Pressearchiv der Hansestadt Lüneburg

Neues Konzept der Hansestadt denkt Integration weiter (15.07.2019)

Das quietschorangene Heft soll als Informations- und Diskussionsgrundlage dienen. Die einzelnen „Bausteine“ des Konzeptes kreisen dabei um alltägliche Beteiligungsthemen. Grafik: Hansestadt Lüneburg(sp) Lüneburg. „Ankommen und Teilhaben“ lautet der zeitgemäße Ansatz, den Lüneburg in Sachen Integration verfolgt.

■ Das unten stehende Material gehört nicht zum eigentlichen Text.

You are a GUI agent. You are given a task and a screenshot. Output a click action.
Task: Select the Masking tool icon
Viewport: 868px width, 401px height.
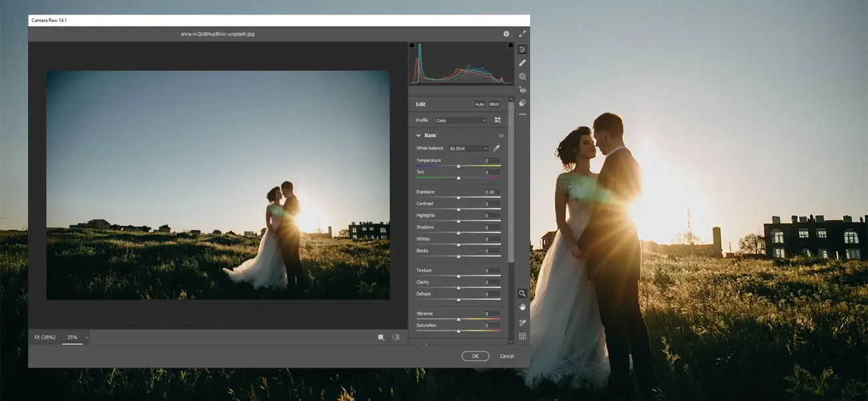point(522,76)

Dies unterstreicht die Hansestadt mit der Neuauflage ihres gleichnamigen Integrationskonzeptes, das die Erfahrungen in der Geflüchteten- und Stadtteilarbeit der letzten Jahre aufgreift und in Richtung eines lebendigen Miteinanders weiterdenkt. Die Hansestadt hatte Flüchtlingsinitiativen, Bildungsträger und andere soziale Akteure im Juni 2017 erstmals zu einem Integrationskongress eingeladen. Alle Beteiligten brachten damals ein Konzept auf den Weg, das die gemeinsamen Anstrengungen bündeln helfen sollte. Die Neuauflage geht nun auf aktuelle Herausforderungen ein und setzt einen neuen Fokus. Stadträtin Pia Steinrücke: „Angebote speziell für geflüchtete Menschen reduzieren diese auf das Merkmal ,geflüchtetʻ. Integration verstehen wir aber als gesellschaftliche Querschnittsaufgabe, die in allen Lebensbereichen geschieht und an der alle Bürgerinnen und Bürger teilhaben.“

Es gehe darum, „vorhandene Angebote und Einrichtungen für allgemeine Teilhabe zu öffnen“. Das gehe die Stadt beispielsweise verstärkt bei ihren Kitas an. Nach und nach sollen diese zu Familienzentren ausgebaut werden. Ziel sei es, dass sich dort Kinder wie auch Erwachsene begegnen können – unabhängig davon, ob sie bereits einen Kitaplatz haben oder nicht. „Solche Formate der Begegnung bieten die Möglichkeit, Erfahrungen auszutauschen und hiesige Strukturen besser verstehen zu lernen, vor allem schulen sie aber die Sprache und das Miteinander“, so die Stadträtin für Bildung, Jugend und Soziales. Orte der Bildung und des Alltags würden somit zu Lebens- und Lernorten. „Damit wollen wir vor allem den Sozialraumbezug stärken. Das heißt, dass die aufgebauten Netzwerke aus der Geflüchtetenarbeit im allgemeinen Engagement vor Ort in den Quartieren aufgehen. Hier spielen insbesondere unsere Stadtteilhäuser und die quartiersbezogene Sozial- und Nachbarschaftsarbeit eine Rolle.“ Das neue Integrationskonzept verstehe die Stadträtin daher als eine Art Leitfaden, der Handlungsräume in verschiedenen Lebensbereichen aufzeige.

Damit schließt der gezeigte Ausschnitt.